The Real Food Cafe will go head-to-head with five other finalists from across the UK at The Cateys awards ceremony in November.
One of Perthshire’s top diners has made it through to the final of The Cateys, an awards ceremony hosted by The Caterer food and drink magazine.
Having made it to the last stages of the Best Marketing Campaign Award, The Real Food Cafe will have to wait until November 24 to find out whether they’ve beaten five other finalists from across the UK to win the accolade.
The Tyndrum-based eatery is the only Scottish hospitality business in Courier Country to have made it through to the final in any category, with Stonehaven’s The Bay Fish and Chips and several other chefs and businesses in Edinburgh and Glasgow also reaching the finals, including celebrity chef Tom Kitchin.
Having set up the roadside diner 15 years ago, owner Sarah Heward is delighted to have been recognised on the back of their Gluten Free Fortnight campaign in October 2019, the initiative for which they have been nominated.
Sarah said: “These are like the Oscars of the catering world. We got shortlisted to the final for the best marketing campaign award for our gluten-free fortnight campaign in October 2019. I was really proud of that campaign – it was a rip-roaring success.
“Part of the vision statement when I started this company 15 years ago was to create an iconic roadside diner and I guess this is part of that. If I’m really honest, it’s a bit of corporate ego. When you’re the boss of something, it can be quite lonely and obviously nothing beats seeing the place full and happy customers and a successful business – and that’s what you want more than anything else.
“Times have been tough recently and I haven’t seen the place with its normal jumping atmosphere so to get this pat on the back has been really good, just in terms of motivating me and the rest of the team.”

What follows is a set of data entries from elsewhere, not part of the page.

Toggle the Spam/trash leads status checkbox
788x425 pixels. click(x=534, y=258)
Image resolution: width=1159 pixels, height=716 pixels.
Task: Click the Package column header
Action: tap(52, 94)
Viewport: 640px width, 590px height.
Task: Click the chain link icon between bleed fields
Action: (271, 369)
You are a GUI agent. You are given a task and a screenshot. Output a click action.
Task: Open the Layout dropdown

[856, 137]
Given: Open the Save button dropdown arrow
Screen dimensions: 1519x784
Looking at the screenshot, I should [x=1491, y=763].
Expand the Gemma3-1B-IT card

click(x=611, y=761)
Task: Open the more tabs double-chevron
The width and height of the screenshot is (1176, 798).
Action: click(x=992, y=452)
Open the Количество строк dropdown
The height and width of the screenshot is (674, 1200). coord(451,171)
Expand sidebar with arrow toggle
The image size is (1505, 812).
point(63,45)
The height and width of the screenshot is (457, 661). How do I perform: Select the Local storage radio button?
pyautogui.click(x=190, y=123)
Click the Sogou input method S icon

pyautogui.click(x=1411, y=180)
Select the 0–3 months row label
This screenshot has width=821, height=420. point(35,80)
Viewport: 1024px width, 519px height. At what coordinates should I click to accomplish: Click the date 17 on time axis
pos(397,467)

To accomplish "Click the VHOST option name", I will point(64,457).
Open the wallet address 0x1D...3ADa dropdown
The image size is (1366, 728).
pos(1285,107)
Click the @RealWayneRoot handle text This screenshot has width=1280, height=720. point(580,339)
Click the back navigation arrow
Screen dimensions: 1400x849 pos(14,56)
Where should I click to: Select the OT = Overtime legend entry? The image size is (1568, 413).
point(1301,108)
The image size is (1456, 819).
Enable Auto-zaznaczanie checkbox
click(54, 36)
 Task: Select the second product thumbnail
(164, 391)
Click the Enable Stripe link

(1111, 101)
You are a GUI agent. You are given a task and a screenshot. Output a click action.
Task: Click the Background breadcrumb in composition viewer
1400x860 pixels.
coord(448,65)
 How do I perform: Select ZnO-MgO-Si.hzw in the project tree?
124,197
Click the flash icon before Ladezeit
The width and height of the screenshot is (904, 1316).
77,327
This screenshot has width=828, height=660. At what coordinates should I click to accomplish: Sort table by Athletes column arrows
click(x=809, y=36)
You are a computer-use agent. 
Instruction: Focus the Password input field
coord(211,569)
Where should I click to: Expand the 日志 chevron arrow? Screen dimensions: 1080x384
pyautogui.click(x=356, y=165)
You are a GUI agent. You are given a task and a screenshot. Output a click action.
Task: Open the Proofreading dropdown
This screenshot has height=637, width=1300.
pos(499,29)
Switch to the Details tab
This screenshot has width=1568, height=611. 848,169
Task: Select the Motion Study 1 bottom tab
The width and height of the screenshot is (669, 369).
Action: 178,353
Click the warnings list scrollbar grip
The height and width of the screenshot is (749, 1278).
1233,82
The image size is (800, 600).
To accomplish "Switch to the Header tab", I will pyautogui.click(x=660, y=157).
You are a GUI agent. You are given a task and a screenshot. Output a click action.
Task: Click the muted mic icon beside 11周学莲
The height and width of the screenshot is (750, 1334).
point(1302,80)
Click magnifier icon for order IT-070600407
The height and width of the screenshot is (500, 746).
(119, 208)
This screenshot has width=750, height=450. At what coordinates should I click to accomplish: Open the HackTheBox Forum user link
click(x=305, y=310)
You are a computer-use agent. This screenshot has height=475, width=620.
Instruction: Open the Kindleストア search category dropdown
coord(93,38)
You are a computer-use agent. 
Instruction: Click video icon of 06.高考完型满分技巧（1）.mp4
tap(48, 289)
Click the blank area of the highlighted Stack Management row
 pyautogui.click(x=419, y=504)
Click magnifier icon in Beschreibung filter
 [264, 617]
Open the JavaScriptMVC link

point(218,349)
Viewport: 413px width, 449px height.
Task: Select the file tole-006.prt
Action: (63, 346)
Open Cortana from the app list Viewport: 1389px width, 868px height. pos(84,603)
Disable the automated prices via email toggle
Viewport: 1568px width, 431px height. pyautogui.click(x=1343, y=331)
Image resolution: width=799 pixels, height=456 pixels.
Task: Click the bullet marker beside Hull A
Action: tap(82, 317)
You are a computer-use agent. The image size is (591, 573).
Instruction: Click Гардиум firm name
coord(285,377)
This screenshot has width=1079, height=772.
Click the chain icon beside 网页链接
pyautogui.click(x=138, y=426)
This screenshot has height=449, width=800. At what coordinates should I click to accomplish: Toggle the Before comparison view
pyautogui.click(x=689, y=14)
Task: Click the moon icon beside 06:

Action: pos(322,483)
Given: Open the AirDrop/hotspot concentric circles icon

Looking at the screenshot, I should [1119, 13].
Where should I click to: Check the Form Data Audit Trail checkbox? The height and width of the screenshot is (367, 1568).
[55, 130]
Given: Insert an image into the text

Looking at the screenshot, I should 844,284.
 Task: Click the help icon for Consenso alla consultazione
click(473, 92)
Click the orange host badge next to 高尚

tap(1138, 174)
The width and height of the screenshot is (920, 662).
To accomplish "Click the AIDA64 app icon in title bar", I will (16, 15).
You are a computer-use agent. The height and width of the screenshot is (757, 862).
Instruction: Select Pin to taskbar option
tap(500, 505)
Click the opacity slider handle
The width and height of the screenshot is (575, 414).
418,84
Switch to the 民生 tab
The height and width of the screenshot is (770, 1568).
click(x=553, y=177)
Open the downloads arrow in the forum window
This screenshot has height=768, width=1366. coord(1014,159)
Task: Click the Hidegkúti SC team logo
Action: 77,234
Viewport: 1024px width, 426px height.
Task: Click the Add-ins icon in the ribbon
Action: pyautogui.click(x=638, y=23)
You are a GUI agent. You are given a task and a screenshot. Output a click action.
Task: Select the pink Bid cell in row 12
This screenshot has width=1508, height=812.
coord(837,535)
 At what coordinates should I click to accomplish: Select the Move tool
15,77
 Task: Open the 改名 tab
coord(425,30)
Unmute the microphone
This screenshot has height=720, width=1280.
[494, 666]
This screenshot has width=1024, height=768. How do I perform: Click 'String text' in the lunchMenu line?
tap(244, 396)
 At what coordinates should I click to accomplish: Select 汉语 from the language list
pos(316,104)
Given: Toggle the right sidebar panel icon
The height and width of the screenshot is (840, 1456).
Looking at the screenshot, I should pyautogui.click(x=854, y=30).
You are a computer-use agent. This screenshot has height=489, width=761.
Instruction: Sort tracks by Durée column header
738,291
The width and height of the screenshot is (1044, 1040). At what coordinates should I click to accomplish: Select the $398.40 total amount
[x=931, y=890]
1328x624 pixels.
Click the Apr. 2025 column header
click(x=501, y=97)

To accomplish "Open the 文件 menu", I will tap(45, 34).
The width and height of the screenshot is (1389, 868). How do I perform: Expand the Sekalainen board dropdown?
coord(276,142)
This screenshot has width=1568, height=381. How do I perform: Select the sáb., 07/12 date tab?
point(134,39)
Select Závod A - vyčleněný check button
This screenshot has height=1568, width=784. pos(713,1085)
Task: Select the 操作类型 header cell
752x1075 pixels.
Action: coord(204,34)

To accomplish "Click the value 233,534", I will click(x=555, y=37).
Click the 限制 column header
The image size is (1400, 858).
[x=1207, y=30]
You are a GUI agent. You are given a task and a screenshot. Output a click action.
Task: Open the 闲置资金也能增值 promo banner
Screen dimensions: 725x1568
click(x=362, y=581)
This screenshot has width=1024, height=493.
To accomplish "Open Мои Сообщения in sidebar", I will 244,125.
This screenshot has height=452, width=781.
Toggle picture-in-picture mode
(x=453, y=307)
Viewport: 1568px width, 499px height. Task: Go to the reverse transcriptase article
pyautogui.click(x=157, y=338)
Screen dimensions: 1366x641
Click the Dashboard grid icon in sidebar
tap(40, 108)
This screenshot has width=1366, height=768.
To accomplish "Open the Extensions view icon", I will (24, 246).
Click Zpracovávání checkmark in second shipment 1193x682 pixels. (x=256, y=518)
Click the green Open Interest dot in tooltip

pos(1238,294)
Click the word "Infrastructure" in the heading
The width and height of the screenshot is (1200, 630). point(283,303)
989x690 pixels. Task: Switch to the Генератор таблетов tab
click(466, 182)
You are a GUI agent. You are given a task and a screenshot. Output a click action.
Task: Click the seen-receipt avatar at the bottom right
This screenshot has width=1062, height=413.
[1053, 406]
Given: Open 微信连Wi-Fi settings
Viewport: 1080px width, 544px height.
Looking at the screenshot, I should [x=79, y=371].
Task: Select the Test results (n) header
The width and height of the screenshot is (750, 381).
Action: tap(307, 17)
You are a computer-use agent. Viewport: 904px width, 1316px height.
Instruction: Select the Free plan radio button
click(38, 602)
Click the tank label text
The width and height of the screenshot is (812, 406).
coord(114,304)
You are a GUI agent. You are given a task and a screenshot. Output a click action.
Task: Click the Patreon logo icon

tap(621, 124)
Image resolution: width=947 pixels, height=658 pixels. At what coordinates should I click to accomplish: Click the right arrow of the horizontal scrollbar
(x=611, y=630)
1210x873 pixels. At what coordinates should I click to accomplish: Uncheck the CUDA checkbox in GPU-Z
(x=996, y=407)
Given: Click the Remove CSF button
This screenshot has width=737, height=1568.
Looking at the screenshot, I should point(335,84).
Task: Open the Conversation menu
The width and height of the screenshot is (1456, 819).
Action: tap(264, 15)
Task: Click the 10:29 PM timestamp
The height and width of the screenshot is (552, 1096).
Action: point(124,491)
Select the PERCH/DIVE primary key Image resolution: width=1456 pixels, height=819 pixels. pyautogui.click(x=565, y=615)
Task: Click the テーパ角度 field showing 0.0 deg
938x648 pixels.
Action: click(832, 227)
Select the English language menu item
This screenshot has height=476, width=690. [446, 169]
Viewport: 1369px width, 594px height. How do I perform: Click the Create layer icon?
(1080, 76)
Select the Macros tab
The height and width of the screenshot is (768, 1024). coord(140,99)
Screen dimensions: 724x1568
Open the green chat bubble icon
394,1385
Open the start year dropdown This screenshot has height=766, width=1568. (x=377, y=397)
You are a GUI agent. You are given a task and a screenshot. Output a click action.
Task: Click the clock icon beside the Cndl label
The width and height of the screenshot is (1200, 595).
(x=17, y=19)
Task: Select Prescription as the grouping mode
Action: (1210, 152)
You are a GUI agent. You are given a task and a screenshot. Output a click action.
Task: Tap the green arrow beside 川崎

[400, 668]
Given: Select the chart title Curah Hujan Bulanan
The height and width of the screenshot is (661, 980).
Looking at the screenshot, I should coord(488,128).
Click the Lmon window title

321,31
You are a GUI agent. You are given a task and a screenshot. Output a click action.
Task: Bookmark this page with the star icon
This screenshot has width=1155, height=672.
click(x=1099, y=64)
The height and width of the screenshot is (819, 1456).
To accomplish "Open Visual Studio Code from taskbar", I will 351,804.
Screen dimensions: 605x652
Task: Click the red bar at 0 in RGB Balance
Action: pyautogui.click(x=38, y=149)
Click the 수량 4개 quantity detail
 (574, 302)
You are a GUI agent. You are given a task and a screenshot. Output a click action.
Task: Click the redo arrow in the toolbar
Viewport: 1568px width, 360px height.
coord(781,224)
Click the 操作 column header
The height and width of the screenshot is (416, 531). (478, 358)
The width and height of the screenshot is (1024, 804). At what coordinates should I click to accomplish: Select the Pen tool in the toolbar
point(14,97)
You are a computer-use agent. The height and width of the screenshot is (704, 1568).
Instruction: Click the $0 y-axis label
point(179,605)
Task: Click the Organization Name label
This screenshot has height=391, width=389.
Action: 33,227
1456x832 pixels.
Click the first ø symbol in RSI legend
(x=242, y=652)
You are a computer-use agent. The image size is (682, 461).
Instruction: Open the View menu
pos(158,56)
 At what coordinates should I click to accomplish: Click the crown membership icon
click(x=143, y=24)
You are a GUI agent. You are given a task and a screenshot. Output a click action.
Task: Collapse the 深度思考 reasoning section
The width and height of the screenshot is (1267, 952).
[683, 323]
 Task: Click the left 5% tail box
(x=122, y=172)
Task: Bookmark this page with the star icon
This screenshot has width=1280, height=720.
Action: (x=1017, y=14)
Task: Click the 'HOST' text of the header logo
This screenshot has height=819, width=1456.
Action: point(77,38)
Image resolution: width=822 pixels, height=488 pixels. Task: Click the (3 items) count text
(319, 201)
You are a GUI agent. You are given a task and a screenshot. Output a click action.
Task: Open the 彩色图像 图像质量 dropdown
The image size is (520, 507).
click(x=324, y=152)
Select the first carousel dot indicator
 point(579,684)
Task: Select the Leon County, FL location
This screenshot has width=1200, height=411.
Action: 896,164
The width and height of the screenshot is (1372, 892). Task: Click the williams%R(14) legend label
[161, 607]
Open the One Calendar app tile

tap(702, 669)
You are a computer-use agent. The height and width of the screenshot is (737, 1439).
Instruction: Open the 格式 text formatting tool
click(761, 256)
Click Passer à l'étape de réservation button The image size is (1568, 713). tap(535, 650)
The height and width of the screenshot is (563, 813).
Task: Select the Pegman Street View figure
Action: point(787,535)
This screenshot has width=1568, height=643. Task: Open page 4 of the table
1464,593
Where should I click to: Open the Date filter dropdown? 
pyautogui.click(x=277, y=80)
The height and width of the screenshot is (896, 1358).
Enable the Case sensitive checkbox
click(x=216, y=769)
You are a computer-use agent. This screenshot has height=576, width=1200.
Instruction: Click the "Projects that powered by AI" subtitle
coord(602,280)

The Cateys are self-nominated awards, meaning that Sarah had to go through a rigorous application process to get her business’s name in front of the judging panel.
She said: “About 30 years ago I was an Acorn Award winner, which is The Caterer’s second-biggest awards after The Cateys and it recognises 30 future starts of the hospitality industry under 30 years old. I was one of the first ever award winners when they launched that and so I’ve had some experience of winning something from The Caterer – which is about as major league as it gets in the catering industry. This is the blue ribbon of the catering industry and I’m so pleased we’ve been shortlisted.”
The Real Food Cafe is popular among locals with a gluten intolerance or coeliac disease and Sarah’s campaign, which ran from October 13-27 last year, helped not only put the diner on the map, but it also brought more attention to local producers.
“There were a few things that I think made our marketing campaign stand out. It was the power of successful collaboration – when you’re a small independent business, which we are at the end of the day, you really don’t have much of a marketing budget if any.
“So to team up and work with Coeliac UK and the likes of Kerry Foods, a multi-billion pound food company, and Green City Wholefoods in Glasgow, was us exponentially leveraging up. It’s stuff that I couldn’t afford. We pay to be members of Coeliac UK and to have our accreditation every year and they send an auditor to audit us but we really wanted to maximise our membership and they were really happy to help us do that with our Gluten Free Fortnight campaign.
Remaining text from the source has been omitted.